**About this exercise**
Every line of the data below that holds the string "agent" needs to be reported.

Data section below:

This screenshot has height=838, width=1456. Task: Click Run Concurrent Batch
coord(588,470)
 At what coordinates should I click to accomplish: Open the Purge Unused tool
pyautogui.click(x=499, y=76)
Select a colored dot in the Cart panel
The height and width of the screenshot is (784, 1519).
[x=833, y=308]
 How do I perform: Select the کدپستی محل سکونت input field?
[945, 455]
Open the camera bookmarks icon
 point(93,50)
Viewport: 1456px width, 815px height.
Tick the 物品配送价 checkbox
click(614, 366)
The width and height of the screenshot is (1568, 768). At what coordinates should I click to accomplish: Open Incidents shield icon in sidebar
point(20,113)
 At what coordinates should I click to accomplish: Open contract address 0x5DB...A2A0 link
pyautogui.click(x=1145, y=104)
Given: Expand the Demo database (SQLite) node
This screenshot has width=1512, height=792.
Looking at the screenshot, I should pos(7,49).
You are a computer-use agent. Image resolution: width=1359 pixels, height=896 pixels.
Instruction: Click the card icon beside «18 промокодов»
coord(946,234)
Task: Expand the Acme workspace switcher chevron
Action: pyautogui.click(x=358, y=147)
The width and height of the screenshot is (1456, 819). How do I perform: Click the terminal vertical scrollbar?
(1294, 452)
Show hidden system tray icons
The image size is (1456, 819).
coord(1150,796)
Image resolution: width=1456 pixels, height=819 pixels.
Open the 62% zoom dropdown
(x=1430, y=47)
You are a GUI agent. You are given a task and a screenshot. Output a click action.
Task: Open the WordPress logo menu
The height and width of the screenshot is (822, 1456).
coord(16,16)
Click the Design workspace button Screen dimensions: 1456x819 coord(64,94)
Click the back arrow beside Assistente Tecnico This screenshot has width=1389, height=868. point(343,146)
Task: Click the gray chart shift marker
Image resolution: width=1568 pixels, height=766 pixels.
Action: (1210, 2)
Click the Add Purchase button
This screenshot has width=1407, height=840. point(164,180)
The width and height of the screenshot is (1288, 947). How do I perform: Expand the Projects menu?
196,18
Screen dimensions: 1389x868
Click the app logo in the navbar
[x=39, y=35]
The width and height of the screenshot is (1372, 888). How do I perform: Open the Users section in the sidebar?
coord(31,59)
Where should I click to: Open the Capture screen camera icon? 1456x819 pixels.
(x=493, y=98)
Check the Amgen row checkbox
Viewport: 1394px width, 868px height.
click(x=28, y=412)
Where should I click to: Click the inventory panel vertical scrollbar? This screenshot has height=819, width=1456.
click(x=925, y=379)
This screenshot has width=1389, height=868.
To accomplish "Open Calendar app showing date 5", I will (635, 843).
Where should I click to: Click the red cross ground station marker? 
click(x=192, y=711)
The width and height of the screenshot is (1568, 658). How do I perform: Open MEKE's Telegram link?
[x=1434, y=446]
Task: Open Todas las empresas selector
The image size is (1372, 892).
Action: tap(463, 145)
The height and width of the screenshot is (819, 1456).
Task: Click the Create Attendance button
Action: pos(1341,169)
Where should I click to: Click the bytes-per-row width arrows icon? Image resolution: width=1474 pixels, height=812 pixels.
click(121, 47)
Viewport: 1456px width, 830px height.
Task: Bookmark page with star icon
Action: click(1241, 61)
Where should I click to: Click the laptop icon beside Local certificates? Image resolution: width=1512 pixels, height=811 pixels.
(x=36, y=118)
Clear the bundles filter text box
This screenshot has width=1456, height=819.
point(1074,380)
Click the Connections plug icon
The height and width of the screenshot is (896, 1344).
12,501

End of Data section.

**Result of this exercise**
You are a computer-use agent. Image resolution: width=1359 pixels, height=896 pixels.
You are a GUI agent. You are given a task and a screenshot. Output a click action.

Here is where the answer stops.